What happens if the unexpected occurs when succession planning – who takes over and how can protection help? Gregor Sked, Senior Protection Development and Technical Manager at Royal London looks at this often overlooked issue.
For succession planning, business owners can choose from several exit options: Company Share Buyback, Employee Ownership Trust (EOT), Management Buyout (MBO), Third-Party Sale, Family Succession, or IPO.
But while each option has its merits, the conversation too often centres around tax efficiency or corporate control, overlooking a key question: what if something unexpected happens to a shareholder before that succession plan is realised?
This is where financial advisers play a crucial role, especially when protection is positioned as a vital part of a business’ continuity and succession plans.
Company Share Buybacks
A Company Share Buyback involves the business purchasing its own shares from shareholders, often upon retirement, or death. This reduces the number of shares in circulation and can be an effective way to pass on ownership without external interference.
Example: RL Sockets Ltd
RL Sockets Ltd is owned equally by four shareholders – Ruth, Lee, Anita, and Mona. When Anita sadly passes away, the company enacts its share buyback agreement, which roughly follows the steps outlined below:
- The company has the option to buy Anita’s shares from her husband, Frank
- Frank also has the option to sell the shares to the company
- The business uses a life policy payout to buy back and cancel the shares
This means the remaining shareholders don’t receive a direct payout and so avoid benefit-in-kind tax charges. But the value of their own shares increases – potentially rising from £500,000 to £667,000 each if the business was worth £2 million before Anita’s death, this figure being the value of the life policy payout split amongst the three remaining shareholders.
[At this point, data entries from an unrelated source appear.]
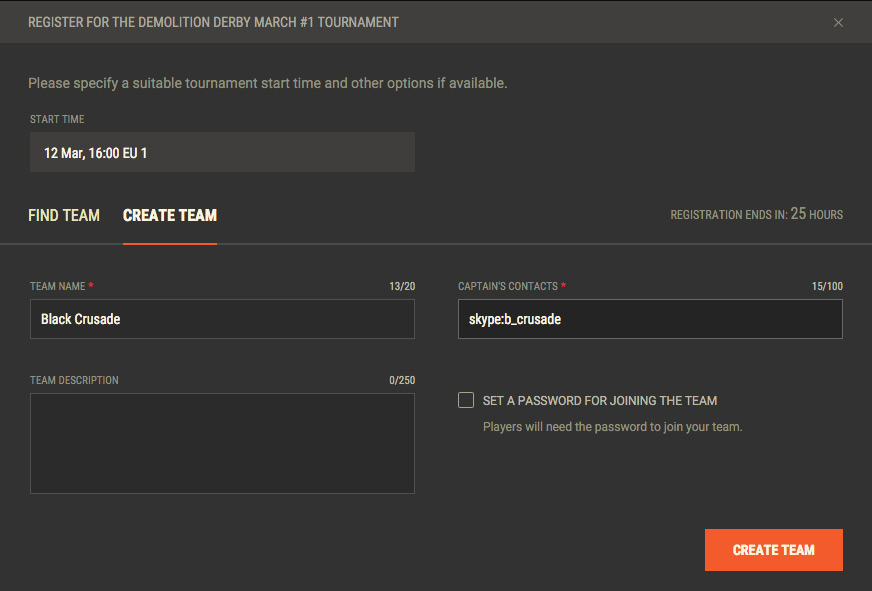Screen dimensions: 872x591
Task: Open the Start Time dropdown
Action: (x=222, y=153)
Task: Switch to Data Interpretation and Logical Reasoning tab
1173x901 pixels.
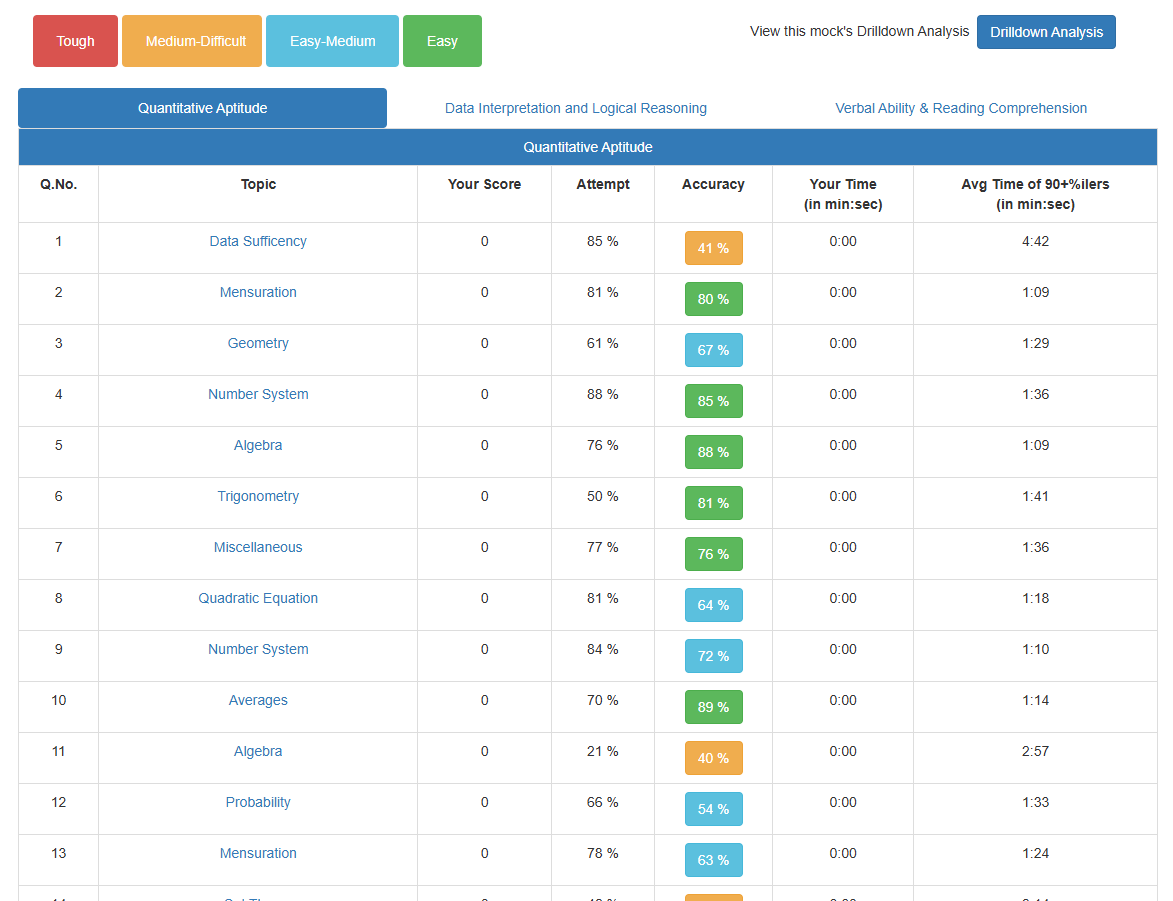Action: 575,108
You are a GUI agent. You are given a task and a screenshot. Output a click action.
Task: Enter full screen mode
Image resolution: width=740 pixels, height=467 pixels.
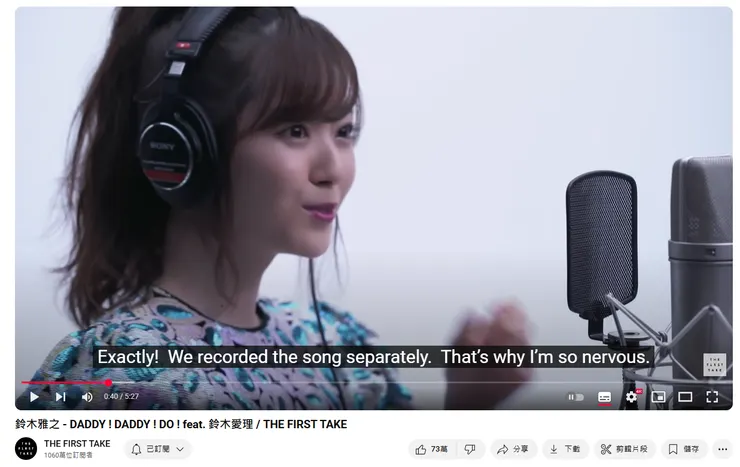coord(712,397)
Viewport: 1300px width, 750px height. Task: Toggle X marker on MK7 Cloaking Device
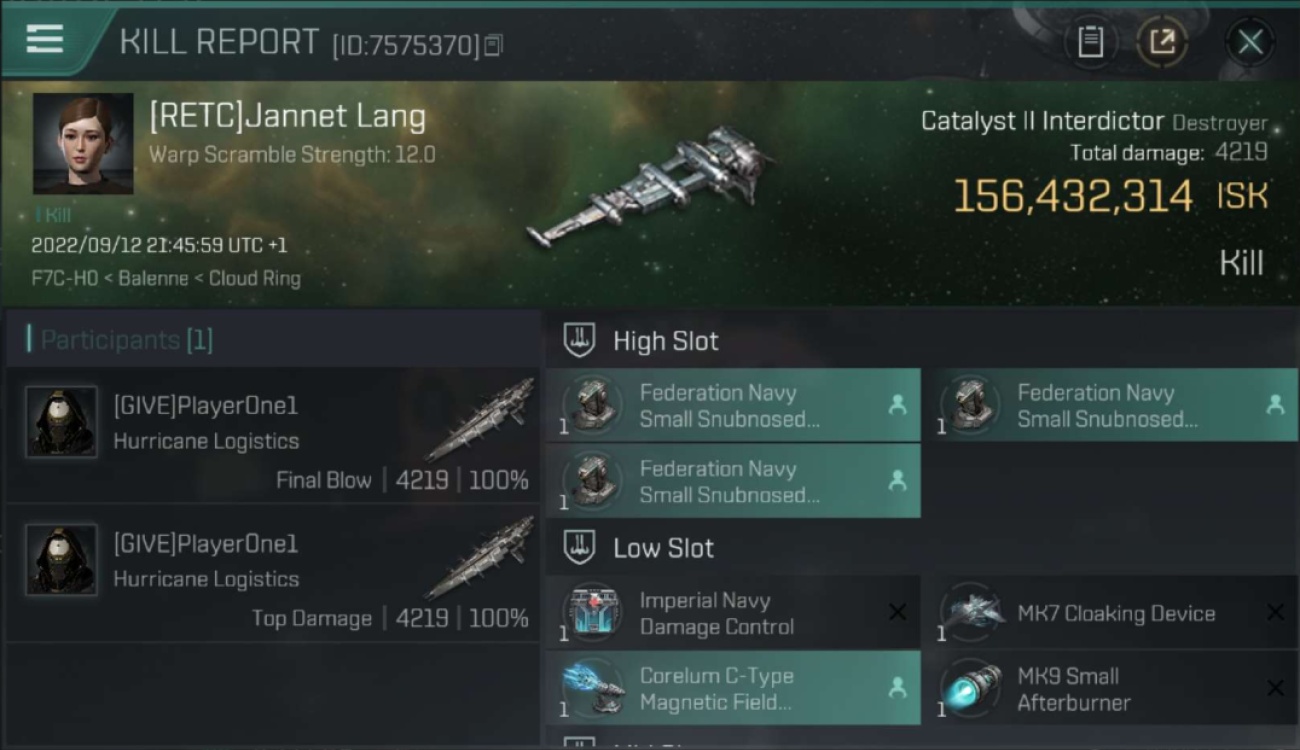tap(1275, 612)
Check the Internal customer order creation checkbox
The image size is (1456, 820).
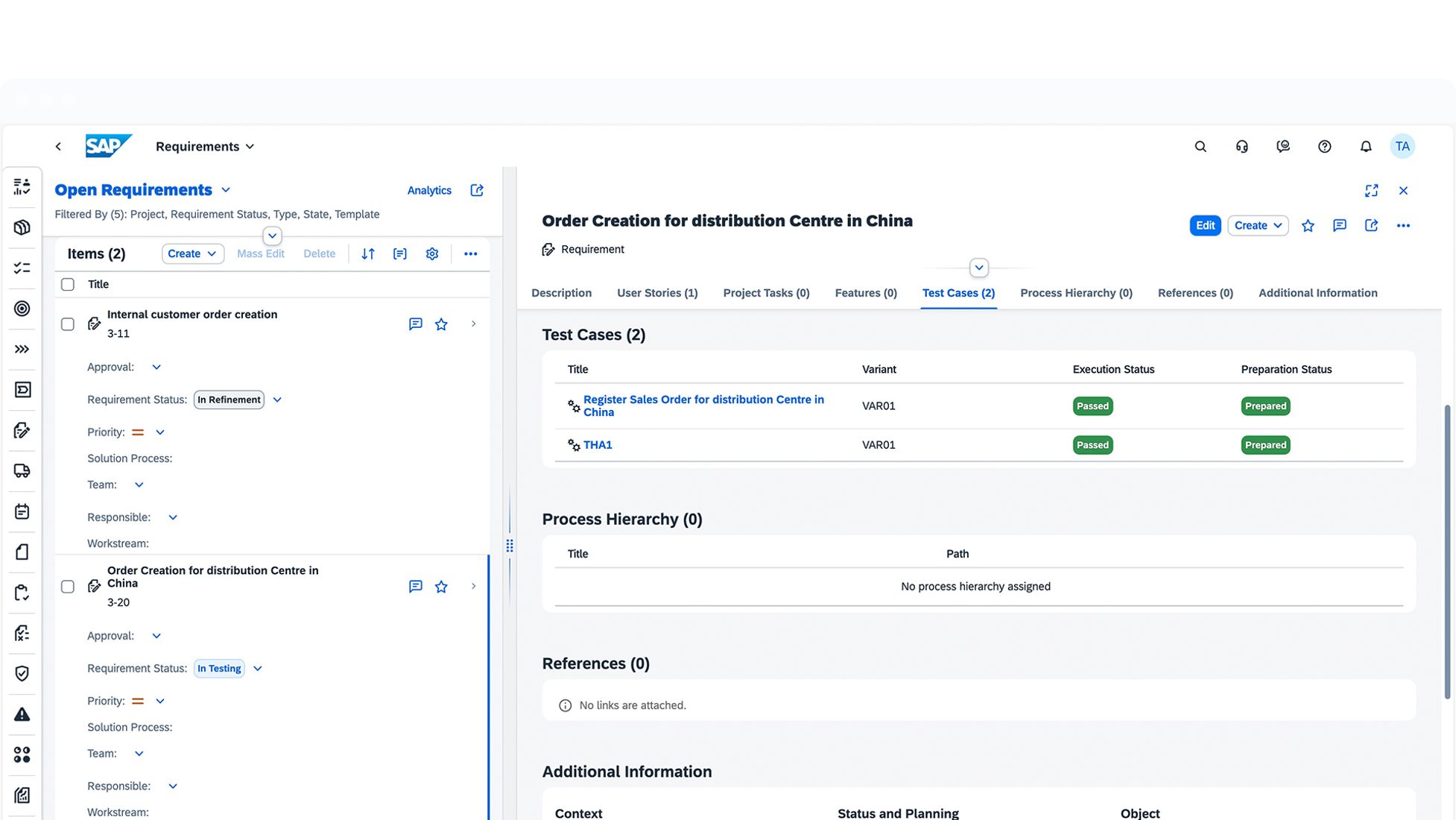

Long-term tax considerations
While this approach can delay personal tax liabilities, it doesn’t eliminate them. Upon a future sale, let’s say at £12 million, each shareholder’s stake may be worth £3 million, potentially triggering a significant Capital Gains Tax (CGT) bill.
Additionally, selling to a third party can bring:
1. Job Security Risks – new owners may restructure or reduce headcount.
2. Disruption to professional relationships – longstanding advisers might be replaced by the new buyers own advisers
Employee Ownership Trusts (EOTS): A tax-efficient alternative
To preserve culture, protect jobs, and still achieve a lucrative exit, more business owners are turning to Employee Ownership Trusts.
With an EOT:
- Shareholders sell a majority stake (51% or more) to a trust set up for employees
- This qualifies for a complete CGT exemption, provided the structure meets HMRC rules
- The company funds the buyout gradually from profits, often over 10 years
Example, back to RL Sockets Ltd…
If Ruth, Lee, and Mona each sell their stake for £3 million, they might receive £300,000 annually over a decade. In return, their employees would gain ownership and could benefit from tax-free bonuses up to £3,600 per year.
This type of structure also helps with aligning employee incentives, boosts retention, and preserves the firm’s culture.
The protection opportunity: what could go wrong?
While both share buybacks and EOTs offer smart succession solutions, they rely heavily on the health and continued presence of key individuals. That’s where protection insurance becomes critical.
1. Insurance on Deferred Consideration
If a shareholder dies during an EOT’s payout period, their family could be left short. A decreasing term policy can cover remaining payments, ensuring financial security for beneficiaries.
2. Key Person Insurance
Whether a business is being bought back or sold to an EOT, its ability to generate future profits is crucial. Key person insurance ensures that if a core employee dies or falls critically ill, the business can absorb the financial impact.
3. Estate and Inheritance Tax Planning
When shares are converted to cash, they become part of the seller’s estate and are exposed to Inheritance Tax. This opens additional planning opportunities with business relief and trust planning.
4. Workplace Pensions
Under EOT structures, employers may increase pension contributions as part of the transition, presenting an opportunity to advise on workplace schemes, salary exchange, and group risk benefits.
Why advisers should be involved
For advisers, succession planning is not just about technical tax knowledge, it’s an ideal entry point to deliver long-term, value-added advice across multiple areas.
Unlike external sales, EOTs do not typically disrupt existing adviser relationships. Instead, they can strengthen client loyalty by offering holistic solutions that tie together personal and business planning.
More than just an exit
Succession planning is more than a financial transaction – it’s about legacy, continuity, and protection.
Whether via a company share buyback or an Employee Ownership Trust, advisers have a clear opportunity to guide business owners through this transition while ensuring the risks are managed and the rewards protected.
As tax rules evolve and EOTs grow in popularity, advisers who understand these structures and the role protection plays will be best placed to support clients with both their exit plans – and their peace of mind.